*Aim*
Rewrite the lines as a numbered list, starting with the line that contains "The width and" and going on through the last line of the records. Omit blank lines and leave the pictures out of your answer.

________________________

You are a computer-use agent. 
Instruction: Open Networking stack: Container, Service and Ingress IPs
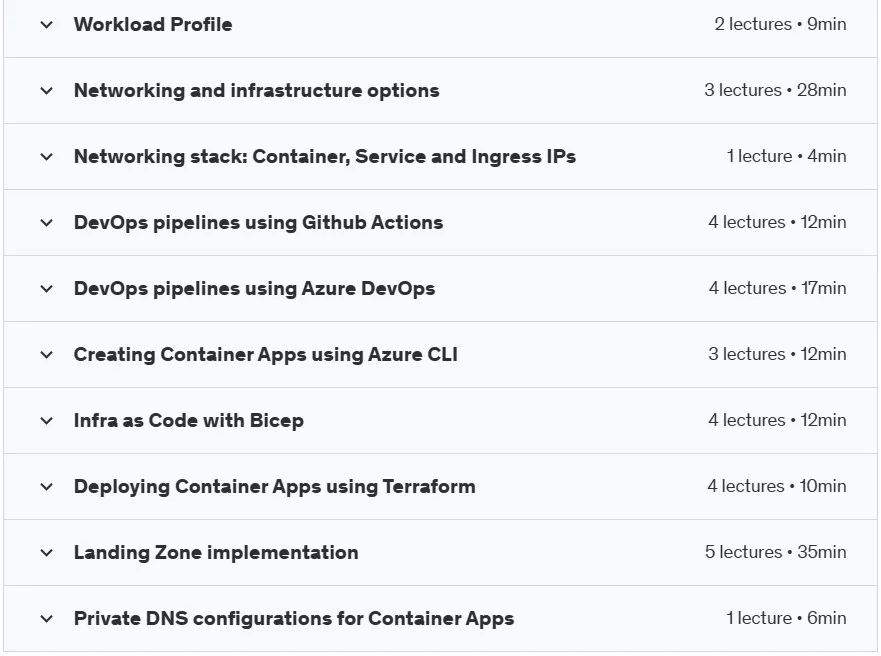point(325,157)
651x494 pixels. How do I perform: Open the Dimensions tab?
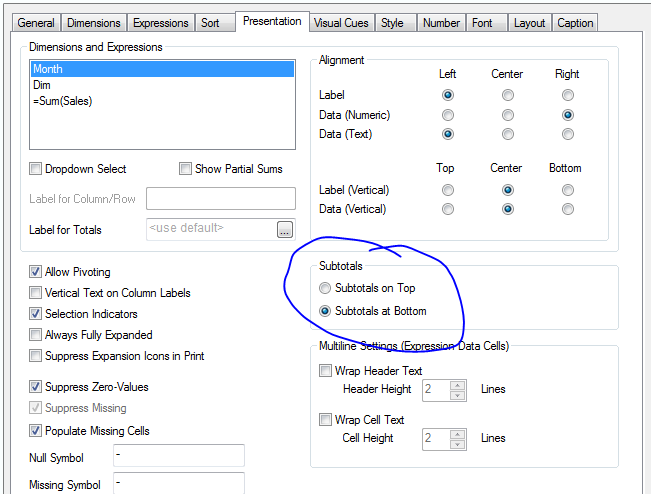click(x=94, y=23)
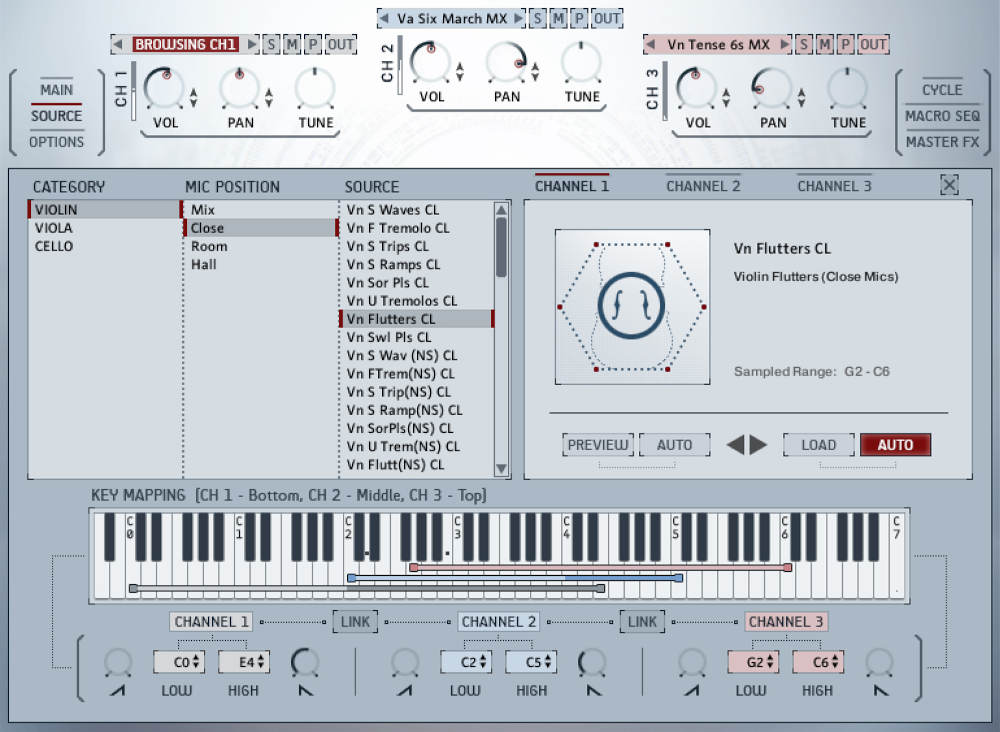
Task: Click the CH 1 VOL knob
Action: pos(163,89)
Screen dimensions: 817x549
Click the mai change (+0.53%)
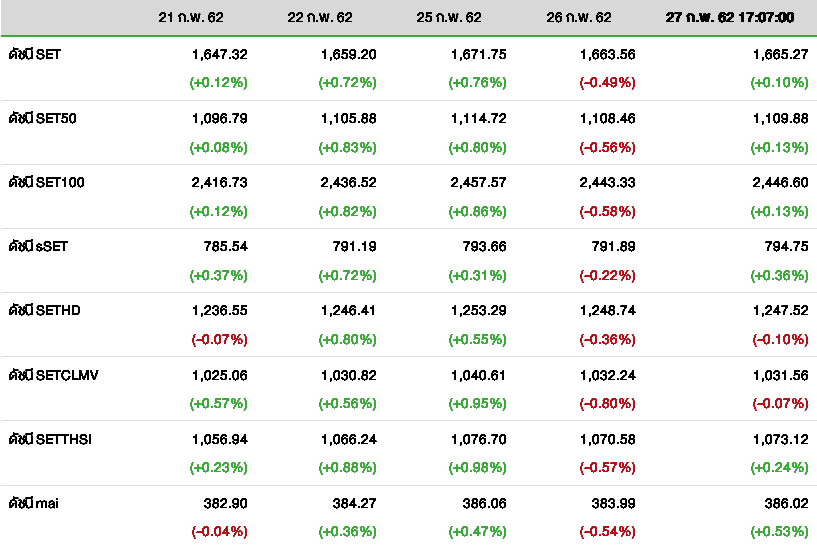[x=779, y=531]
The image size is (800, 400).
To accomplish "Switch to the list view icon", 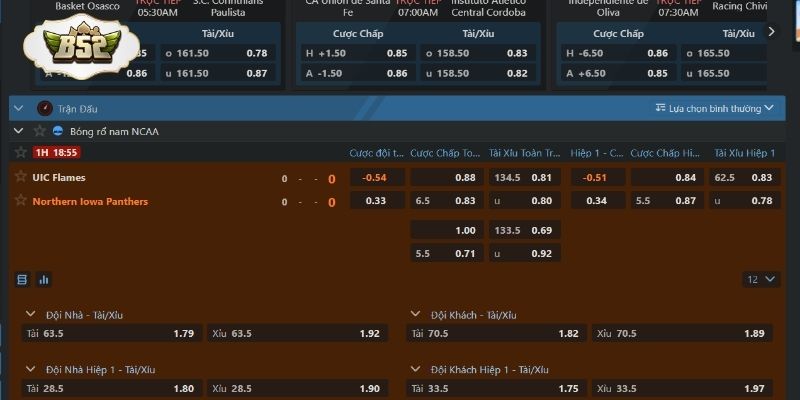I will tap(21, 279).
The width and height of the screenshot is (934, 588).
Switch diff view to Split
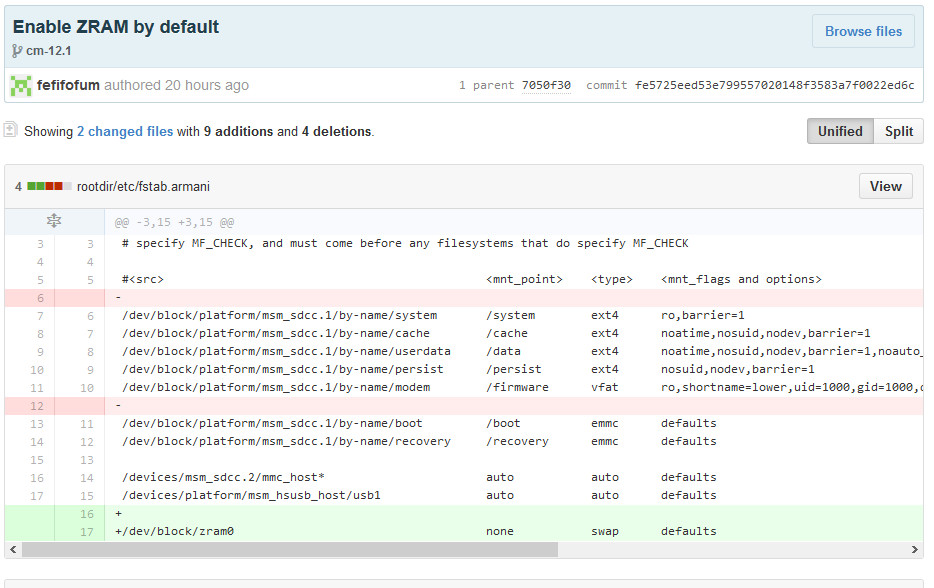pyautogui.click(x=898, y=131)
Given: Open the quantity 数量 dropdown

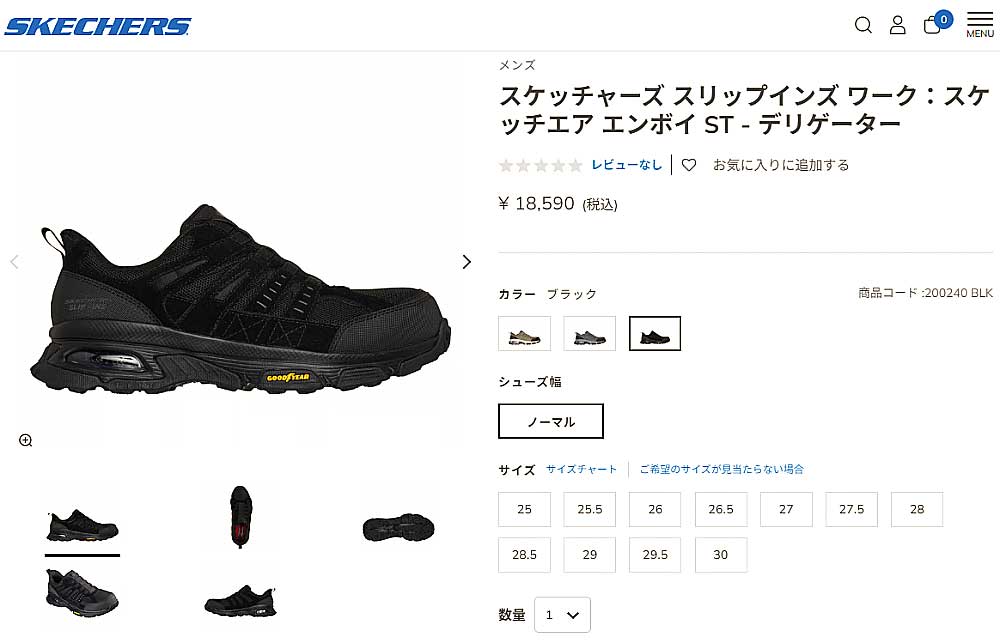Looking at the screenshot, I should tap(562, 615).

________________________

*Solution to the problem*
1. The width and height of the screenshot is (934, 588).
2. Switch diff view to Split
3. pyautogui.click(x=898, y=131)
4. Given: Open the quantity 数量 dropdown
5. Looking at the screenshot, I should tap(562, 615).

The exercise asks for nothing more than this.